Le nazisme a été engendré par la société dans son ensemble, même s’il est indiscutable que la classe moyenne avait un intérêt financier qui l’a conduite à le soutenir. Mon film essaye de dépeindre d’autres éléments qui sont entrés en ligne de compte, notamment le danger résultant du fait que des gens assimilent un principe, ou une idée, à une idéologie. Lorsque cette idéologie est érigée en moyen exclusif de salut et en principe absolu, cela conduit les gens à devenir inhumains, et les dépositaires de cette idéologie absolue à se considérer comme les juges d’autrui. Cette situation est, à mes yeux, le début de toute forme de terrorisme, qu’il soit de gauche ou de droite, politique ou non.

Pourquoi avoir choisi de tourner ce film en noir et blanc?

Nous ne connaissons la période dépeinte dans le film qu’à travers des images en noir et blanc. Si j’avais tourné un film historique se déroulant au 18e siècle, ou plus tôt, cela aurait été différent: nous connaissons ces époques à travers des peintures, en couleurs pour la plupart, ou au départ de films, également en couleurs. Pour la fin du 19e siècle et le début du 20e, les images dont nous disposons sont basées sur des photographies ou des films en noir et blanc. Nos attentes sur cette période sont donc très précises. Recourir au noir et blanc me permettait par ailleurs d’installer directement l’atmosphère requise, mais aussi d’introduire une certaine distance. Et d’envisager, en conséquence, l’histoire sous un angle quelque peu abstrait, rompant ainsi avec l’illusion de naturalisme que l’on retrouve souvent dans les films.

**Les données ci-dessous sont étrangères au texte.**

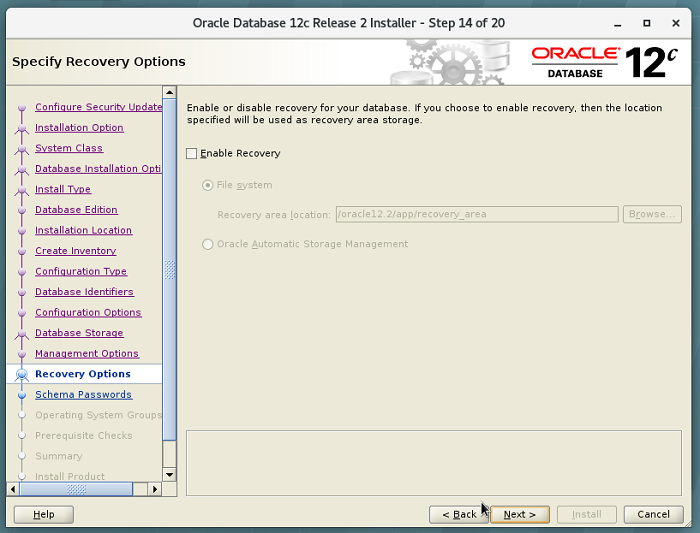Click the Schema Passwords step bullet icon
This screenshot has height=533, width=700.
point(22,395)
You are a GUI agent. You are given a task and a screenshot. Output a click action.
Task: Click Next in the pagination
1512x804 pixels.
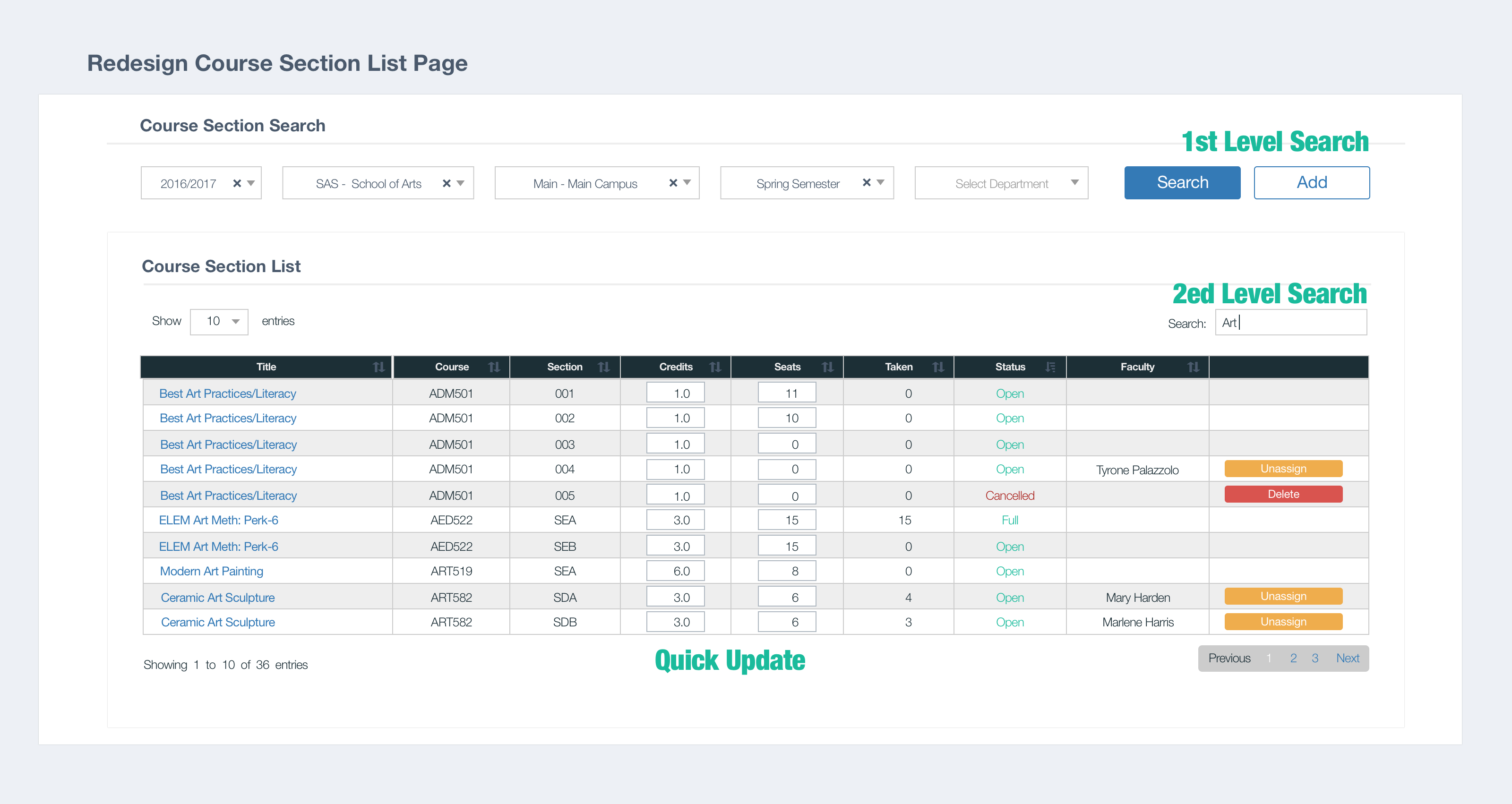(x=1348, y=659)
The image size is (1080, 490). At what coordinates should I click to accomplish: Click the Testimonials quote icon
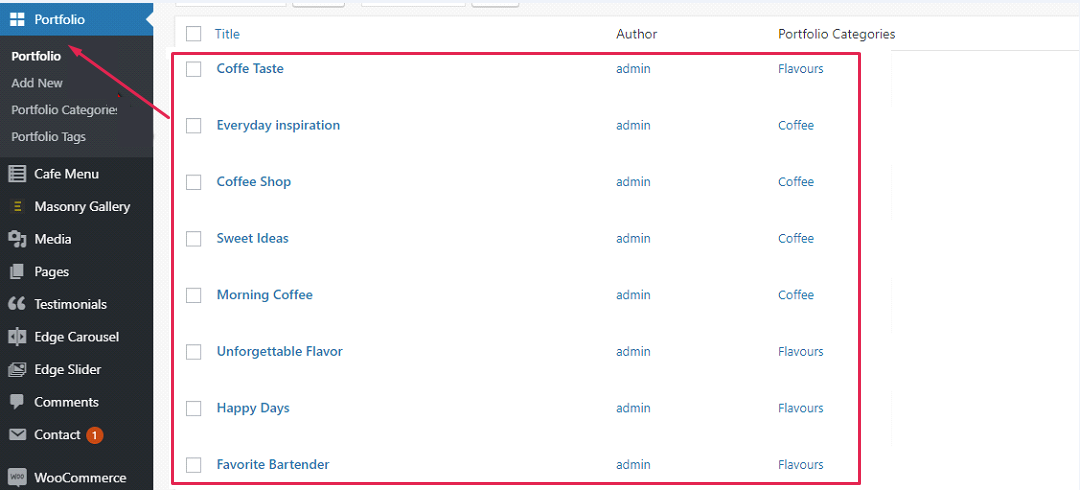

La punition rituelle du ruban blanc est-elle établie par les faits? Y recourait-on fréquemment?

L’histoire et les personnages ont été inventés, mais beaucoup de détails s’appuient sur des faits. J’ai lu énormément sur cette époque, et en particulier sur les méthodes pédagogiques pratiquées à la fin du 19e et au début du 20e siècle. Le ruban blanc n’est pas inventé, il en est fait mention. l

(1) Le Ruban blanc sortira en Belgique en octobre.